Mais là, comme elle en a très vite informé Lorenz Krethlow, la situation est devenue conflictuelle. «Manifestement, Sina a commencé à s’entendre dire qu’elle était «trop lente» et «pas efficace», en bref, tout ce qu’il ne faut surtout pas lui dire», explique-t-il. Il a immédiatement pris les choses en main en cherchant une solution.

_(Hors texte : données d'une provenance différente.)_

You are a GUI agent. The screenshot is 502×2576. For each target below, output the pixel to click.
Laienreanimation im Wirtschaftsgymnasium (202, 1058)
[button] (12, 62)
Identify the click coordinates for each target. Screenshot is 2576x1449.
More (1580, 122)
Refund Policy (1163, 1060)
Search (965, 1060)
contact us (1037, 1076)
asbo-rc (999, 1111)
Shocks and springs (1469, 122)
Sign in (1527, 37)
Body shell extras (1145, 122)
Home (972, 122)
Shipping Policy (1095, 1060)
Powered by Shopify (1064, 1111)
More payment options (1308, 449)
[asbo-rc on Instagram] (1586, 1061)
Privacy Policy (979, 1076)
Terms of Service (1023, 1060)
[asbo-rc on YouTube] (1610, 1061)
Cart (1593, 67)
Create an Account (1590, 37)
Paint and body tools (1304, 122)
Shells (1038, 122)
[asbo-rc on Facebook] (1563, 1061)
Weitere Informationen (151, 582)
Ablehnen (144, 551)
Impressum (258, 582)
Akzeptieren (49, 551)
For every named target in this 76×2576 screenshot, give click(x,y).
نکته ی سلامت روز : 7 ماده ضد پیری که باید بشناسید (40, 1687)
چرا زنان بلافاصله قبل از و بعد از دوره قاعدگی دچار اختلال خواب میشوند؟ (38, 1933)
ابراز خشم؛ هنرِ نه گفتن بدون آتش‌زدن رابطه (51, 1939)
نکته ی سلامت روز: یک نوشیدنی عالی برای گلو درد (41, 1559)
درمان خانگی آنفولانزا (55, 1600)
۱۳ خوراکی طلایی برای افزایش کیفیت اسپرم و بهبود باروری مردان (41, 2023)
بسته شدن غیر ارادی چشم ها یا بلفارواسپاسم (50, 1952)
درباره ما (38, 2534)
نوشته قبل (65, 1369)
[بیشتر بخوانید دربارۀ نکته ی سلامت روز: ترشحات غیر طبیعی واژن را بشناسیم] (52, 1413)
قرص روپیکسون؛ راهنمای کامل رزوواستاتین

De son côté, Patrick Aeschbacher, le paysagiste, n’a pas manqué d’être étonné lorsqu’il a été informé de ces difficultés. Il s’entend très bien avec sa jeune collaboratrice. Pour lui, «Sina exécute son travail avec beaucoup de soin et de minutie, et souvent même mieux que certains jardiniers auxiliaires titulaires d’un certificat professionnel avec lesquels j’ai eu l’occasion de travailler».

«Cela m’arrivait aussi tout le temps, au début. Pour moi, le côté humain est beaucoup plus important.»

En tant que jardinier-paysagiste CFC, il est celui qui assume l’essentiel des responsabilités, et le fait de devoir à chaque fois réexpliquer chaque étape d’une tâche depuis le début ne le gêne pas vraiment. Bien au contraire: lorsque l’on s’implique vraiment, la collaboration devient enrichissante.

Pour lui, le fait qu’au début, Sina laissait traîner ses outils dans le jardin une fois son travail terminé n’était pas si grave. Il explique, en riant: «Cela m’arrivait aussi tout le temps, au début. Pour moi, le côté humain est beaucoup plus important, le fait que tout se passe bien.»

Faire preuve de compréhension

Entretemps, le chef de Sina, Lorenz Krethlow, a trouvé une solution pragmatique au problème: l’arrivée du printemps lui a permis de réaffecter Sina à l’entretien du jardin et des environs. Elle y est à nouveau coachée avec compréhension par Patrick Aeschbacher, qui reste serein et patient face à la logique ou la gestion du temps parfois très personnelles de Sina.

«Je n’aime pas me faire crier dessus.»

Il est convaincu que sa jeune collègue pourrait également réussir un apprentissage avec attestation, maintenant qu’elle a largement comblé son déficit par rapport à la langue.

Et c’est bien ce que Sina Michael espère réaliser, à un moment ou à un autre. Cet été, elle va quitter les jardins d’Ostermundigen pour aller travailler dans une crèche à Thörishaus. «J’ai toujours voulu travailler avec des enfants», explique-t-elle. Il sera possible de décider ensuite, après ce stage de deux ans, si un apprentissage avec attestation fédérale de formation professionnelle est toujours une option.

L’essentiel, pour Sina, est d’être traitée avec respect et sur un pied d’égalité: «Je n’aime pas me faire crier dessus ou manquer de respect.»

C’est en la traitant avec patience et considération qu’on lui permet de développer au mieux ses qualités.